[RFC] Understanding the locking of struct buf

[Konstantin Belousov]

On Fri, Mar 12, 2021 at 07:57:54PM +0100, Alexander Lochmann wrote:
> Hi folks!
> 
> According to the definition [1], any access to a struct buf is protected
> by a lock:
> 1) Are there exceptions to those locking rules for reading and/or
> writing a member?
> E.g. any read is permitted without a lock being held.
> Can b_bcount, for example, be read without a lock?
Sure you can read it without lock.  Question is, what do you intent to do
with this information.

Buffers used to track io requests for vnodes, that is, buffers appearing on
bufobj dirty/clean queues, are type-stable, so you are guaranteed that the
memory is not reused for something else.  On the other hand, only buffer
lock guarantees that the buffer identity, i.e. (vnode, range) for data
described by the buffer, is valid.

> 
> 2) In vfs_bio.c, for example, the BUF_KERNPROC macro is used to move
> ownership of a buf.b_lock to the kernel.
> In _lockmgr_disown() [2] WITNESS_UNLOCK() is called to emulate an
> unlock. So, shouldn't be there a WITNESS_LOCK() for that lock?
> Otherwise, the Witness system might complain about the upcoming unlock.
Are you reporting a bug or just asking about LK_KERNPROC. Lockmgr
(kern_lock.c)is careful enough to handle LK_KERNPROC owner specially.

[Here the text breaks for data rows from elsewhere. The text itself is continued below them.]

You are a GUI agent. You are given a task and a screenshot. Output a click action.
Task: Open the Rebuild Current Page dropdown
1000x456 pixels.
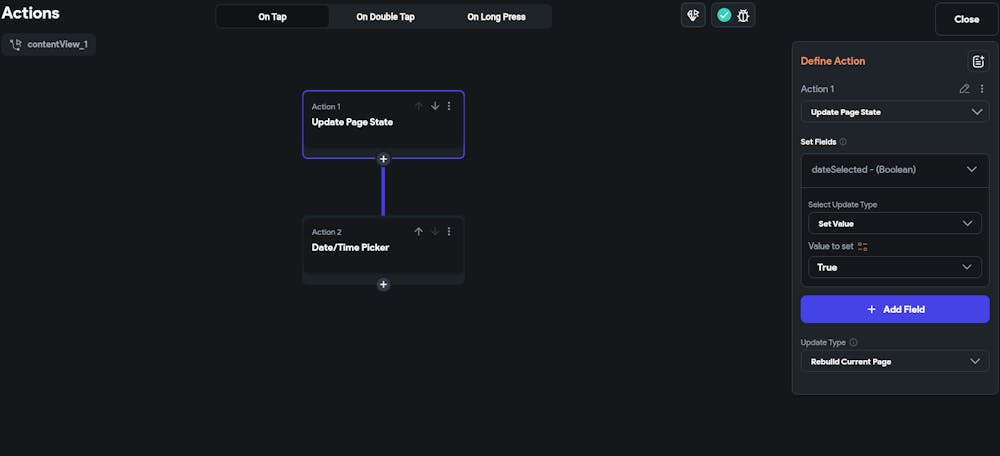point(895,361)
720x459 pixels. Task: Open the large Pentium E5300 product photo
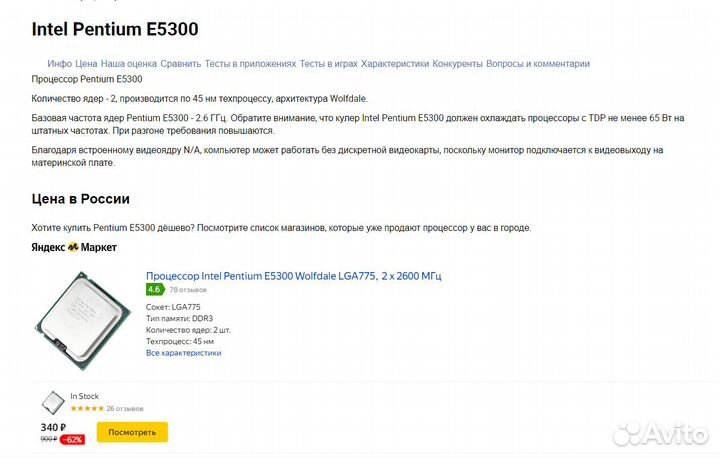click(82, 315)
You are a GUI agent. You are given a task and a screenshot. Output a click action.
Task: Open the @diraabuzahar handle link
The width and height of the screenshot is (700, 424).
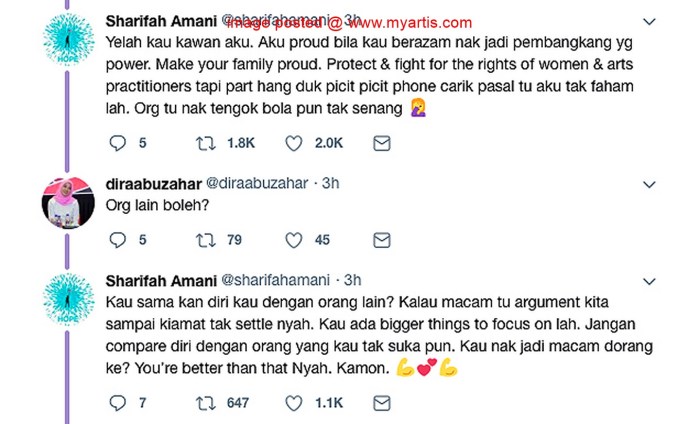point(254,184)
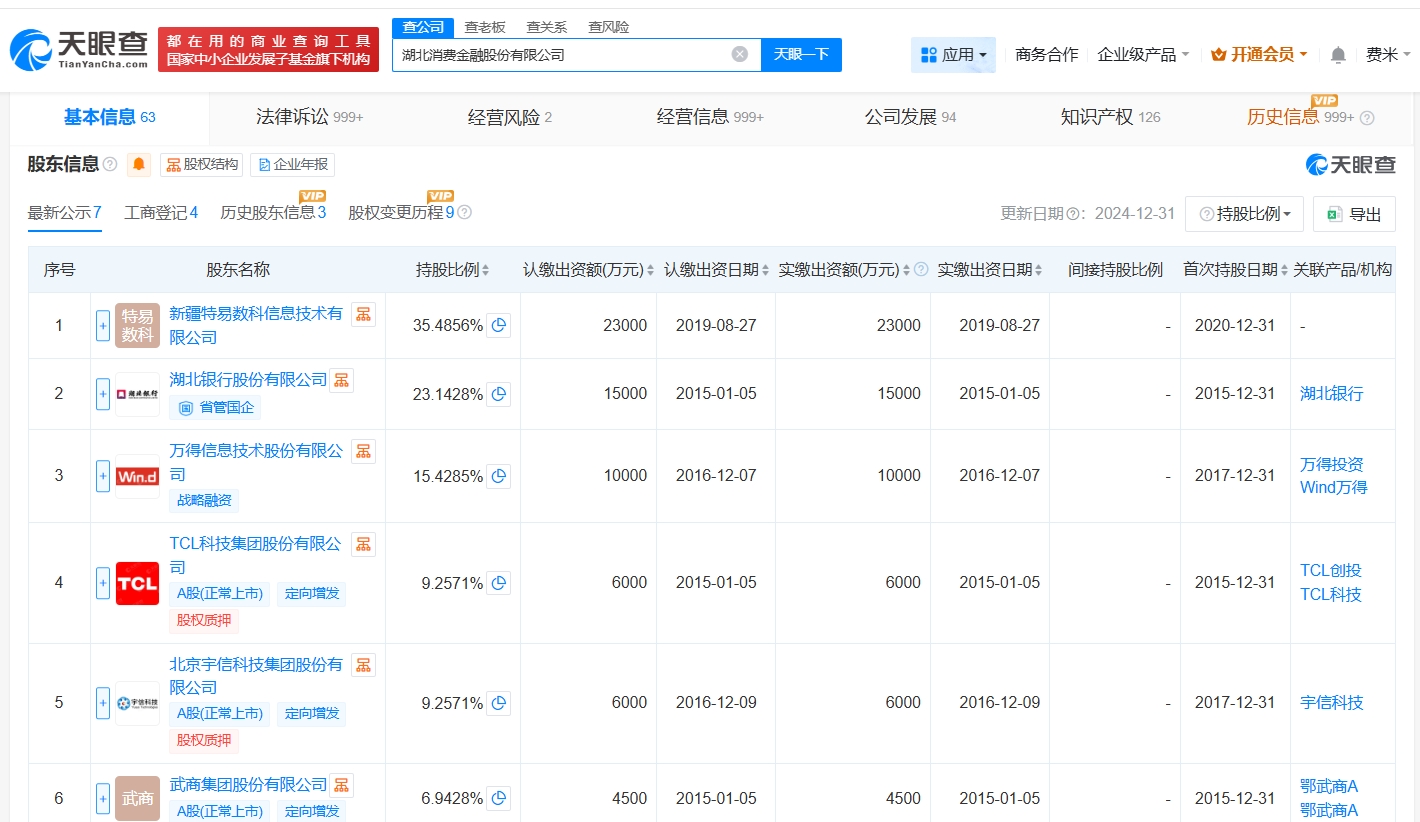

In
particular, it does not report unlock of such lock to witness.

> 
> 3) Is the function brelse()/bqrelse() considered to be a destruction
> function?
As I said above, buffers are type-stable, they are not destructed.
brelse/bqrelse relinguish ownership of the buffer by the calling thread.
After that, buffer typically goes to corresponding queue of unlocked
clean or dirty buffer, from where it could be picked up or reclaimed to
represent a different buffer.

> Hence, no lock (buf.b_lock) is needed within this function to access a
> struct buf.
The buffer lock is required for call to brelse (and bqrelse). As noted,
buffer lock represents an ownership of the buffer. It is typically
obtained when the thread calls bread(9), which returns valid and locked
buffer. Then caller do whatever he needed, then it is either brelse() if
the buffer is clean, or some variant of bwrite() if buffer become dirty.
Buffer lock is taken somewhere in bread() and released in brelse/bwrite,
from the PoV of the consumer of the buffer cache.

Actual interactions are usually more complex, due to a lot of features
grown in the buffer cache for 40+ years, but the main principle remained
the same, thread that owns the buffer owns its lock.